[R] Are least-squares means useful or appropriate?

Fri Sep 23 17:22:45 CEST 2005

Douglas Bates <dmbates at gmail.com> writes:

> On 9/20/05, Felipe <felipe at unileon.es> wrote:
> > -----BEGIN PGP SIGNED MESSAGE-----
> > Hash: SHA1
> >
> > Hi.
> > My question was just theoric. I was wondering if someone who were using
> > SAS and R could give me their opinion on the topic. I was trying to use
> > least-squares means for comparison in R, but then I found some
> > indications against them, and I wanted to know if they had good basis
> > (as I told earlier, they were not much detailed).
> > Greetings.
> >
> > Felipe
> 
> As Deepayan said in his reply, the concept of least squares means is
> associated with SAS and is not generally part of the theory of linear
> models in statistics.  My vague understanding of these (I too am not a
> SAS user) is that they are an attempt to estimate the "mean" response
> for a particular level of a factor in a model in which that factor has
> a non-ignorable interaction with another factor.  There is no clearly
> acceptable definition of such a thing.

(PD goes and fetches the SAS manual....)

Well, yes. it'll do that too, although only if you ask for the lsmeans
of A when an interaction like A*B is present in the model.

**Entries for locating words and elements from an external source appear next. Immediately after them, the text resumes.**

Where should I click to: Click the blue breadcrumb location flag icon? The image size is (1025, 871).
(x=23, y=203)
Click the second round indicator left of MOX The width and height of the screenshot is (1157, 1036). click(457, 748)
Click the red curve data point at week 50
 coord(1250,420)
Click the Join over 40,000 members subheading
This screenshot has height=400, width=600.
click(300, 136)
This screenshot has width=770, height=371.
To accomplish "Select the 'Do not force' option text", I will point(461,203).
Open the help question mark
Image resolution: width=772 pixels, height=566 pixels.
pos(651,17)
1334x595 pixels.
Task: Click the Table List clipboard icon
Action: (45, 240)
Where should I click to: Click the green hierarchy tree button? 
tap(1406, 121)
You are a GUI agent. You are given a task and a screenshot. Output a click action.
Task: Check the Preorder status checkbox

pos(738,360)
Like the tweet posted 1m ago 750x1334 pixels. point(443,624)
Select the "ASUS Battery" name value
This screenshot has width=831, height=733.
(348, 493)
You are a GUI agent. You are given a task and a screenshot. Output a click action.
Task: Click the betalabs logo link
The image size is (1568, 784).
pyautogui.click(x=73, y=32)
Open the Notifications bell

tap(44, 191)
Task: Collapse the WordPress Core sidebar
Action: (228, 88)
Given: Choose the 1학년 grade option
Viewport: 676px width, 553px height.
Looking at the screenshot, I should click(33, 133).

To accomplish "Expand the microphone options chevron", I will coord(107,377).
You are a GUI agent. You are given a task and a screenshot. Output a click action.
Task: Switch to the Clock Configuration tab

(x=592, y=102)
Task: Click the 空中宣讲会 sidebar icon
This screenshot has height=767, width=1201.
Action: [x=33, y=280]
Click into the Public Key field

This is
related to the tests of main effects when an interaction is present
using type III sums of squares, which has been beaten to death
repeatedly on the list. In both cases, there seems to be an implicit
assumption that categorical variables by nature comes from an
underlying fully balanced design.

If the interaction is absent from the model, the lsmeans are somewhat
more sensible in that they at least reproduce the parameter estimates
as contrasts between different groups. All continuous variables in the
design will be set to their mean, but values for categorical design
variables are weighted inversely as the number of groups. So if you're
doing an lsmeans of lung function by smoking adjusted for age and sex
you get estimates for the mean of a population of which everyone has
the same age and half are male and half are female. This makes some
sense, but if you do it for sex adjusting for smoking and age, you are
not only forcing the sexes to smoke equally much, but actually
adjusting to  smoking rates of 50%, which could be quite far from
reality. 

The whole operation really seems to revolve around 2 things: 

(1) pairwise comparisons between factor levels. This can alternatively
    be done fairly easily using parameter estimates for the relevant
    variable and associated covariances. You don't really need all the
    mumbo-jumbo of adjusting to particular values of other variables.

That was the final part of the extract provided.